**DIRECTIONS:**
Word for word, reproduce the records that follow.

------------------------------------------------

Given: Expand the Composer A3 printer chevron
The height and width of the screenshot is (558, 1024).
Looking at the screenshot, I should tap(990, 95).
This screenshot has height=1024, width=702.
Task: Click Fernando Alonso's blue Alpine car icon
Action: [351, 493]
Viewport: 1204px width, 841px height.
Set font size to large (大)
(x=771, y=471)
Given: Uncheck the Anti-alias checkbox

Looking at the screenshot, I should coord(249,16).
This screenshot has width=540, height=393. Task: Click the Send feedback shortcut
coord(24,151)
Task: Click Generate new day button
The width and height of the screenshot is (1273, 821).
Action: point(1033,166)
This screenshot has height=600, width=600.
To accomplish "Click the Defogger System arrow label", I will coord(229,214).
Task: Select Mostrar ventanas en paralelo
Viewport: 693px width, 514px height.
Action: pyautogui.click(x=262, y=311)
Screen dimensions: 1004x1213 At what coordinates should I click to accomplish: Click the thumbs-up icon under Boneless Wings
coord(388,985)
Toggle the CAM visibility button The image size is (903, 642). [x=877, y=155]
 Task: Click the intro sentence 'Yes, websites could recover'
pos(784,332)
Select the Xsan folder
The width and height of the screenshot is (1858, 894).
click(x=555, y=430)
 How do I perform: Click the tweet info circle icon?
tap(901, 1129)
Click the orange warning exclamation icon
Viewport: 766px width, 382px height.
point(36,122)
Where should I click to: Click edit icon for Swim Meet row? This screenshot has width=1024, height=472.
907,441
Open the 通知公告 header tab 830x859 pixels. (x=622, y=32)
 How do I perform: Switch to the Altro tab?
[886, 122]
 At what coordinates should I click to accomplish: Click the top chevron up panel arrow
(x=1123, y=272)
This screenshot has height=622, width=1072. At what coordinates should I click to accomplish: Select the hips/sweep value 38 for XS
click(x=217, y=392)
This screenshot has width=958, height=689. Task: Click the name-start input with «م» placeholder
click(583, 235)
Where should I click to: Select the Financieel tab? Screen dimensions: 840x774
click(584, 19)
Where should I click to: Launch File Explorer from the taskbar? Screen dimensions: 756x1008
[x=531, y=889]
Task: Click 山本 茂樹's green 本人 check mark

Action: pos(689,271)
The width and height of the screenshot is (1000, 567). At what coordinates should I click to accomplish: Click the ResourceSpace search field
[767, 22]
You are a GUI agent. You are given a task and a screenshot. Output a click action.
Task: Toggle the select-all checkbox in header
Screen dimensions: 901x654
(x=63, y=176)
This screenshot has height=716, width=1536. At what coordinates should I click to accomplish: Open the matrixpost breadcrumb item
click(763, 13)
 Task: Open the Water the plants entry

------------------------------------------------

**WRITTEN ANSWER:**
Given: Expand the Composer A3 printer chevron
The height and width of the screenshot is (558, 1024).
Looking at the screenshot, I should tap(990, 95).
This screenshot has height=1024, width=702.
Task: Click Fernando Alonso's blue Alpine car icon
Action: [351, 493]
Viewport: 1204px width, 841px height.
Set font size to large (大)
(x=771, y=471)
Given: Uncheck the Anti-alias checkbox

Looking at the screenshot, I should coord(249,16).
This screenshot has width=540, height=393. Task: Click the Send feedback shortcut
coord(24,151)
Task: Click Generate new day button
The width and height of the screenshot is (1273, 821).
Action: point(1033,166)
This screenshot has height=600, width=600.
To accomplish "Click the Defogger System arrow label", I will coord(229,214).
Task: Select Mostrar ventanas en paralelo
Viewport: 693px width, 514px height.
Action: pyautogui.click(x=262, y=311)
Screen dimensions: 1004x1213 At what coordinates should I click to accomplish: Click the thumbs-up icon under Boneless Wings
coord(388,985)
Toggle the CAM visibility button The image size is (903, 642). [x=877, y=155]
 Task: Click the intro sentence 'Yes, websites could recover'
pos(784,332)
Select the Xsan folder
The width and height of the screenshot is (1858, 894).
click(x=555, y=430)
 How do I perform: Click the tweet info circle icon?
tap(901, 1129)
Click the orange warning exclamation icon
Viewport: 766px width, 382px height.
point(36,122)
Where should I click to: Click edit icon for Swim Meet row? This screenshot has width=1024, height=472.
907,441
Open the 通知公告 header tab 830x859 pixels. (x=622, y=32)
 How do I perform: Switch to the Altro tab?
[886, 122]
 At what coordinates should I click to accomplish: Click the top chevron up panel arrow
(x=1123, y=272)
This screenshot has height=622, width=1072. At what coordinates should I click to accomplish: Select the hips/sweep value 38 for XS
click(x=217, y=392)
This screenshot has width=958, height=689. Task: Click the name-start input with «م» placeholder
click(583, 235)
Where should I click to: Select the Financieel tab? Screen dimensions: 840x774
click(584, 19)
Where should I click to: Launch File Explorer from the taskbar? Screen dimensions: 756x1008
[x=531, y=889]
Task: Click 山本 茂樹's green 本人 check mark

Action: pos(689,271)
The width and height of the screenshot is (1000, 567). At what coordinates should I click to accomplish: Click the ResourceSpace search field
[767, 22]
You are a GUI agent. You are given a task and a screenshot. Output a click action.
Task: Toggle the select-all checkbox in header
Screen dimensions: 901x654
(x=63, y=176)
This screenshot has height=716, width=1536. At what coordinates should I click to accomplish: Open the matrixpost breadcrumb item
click(763, 13)
 Task: Open the Water the plants entry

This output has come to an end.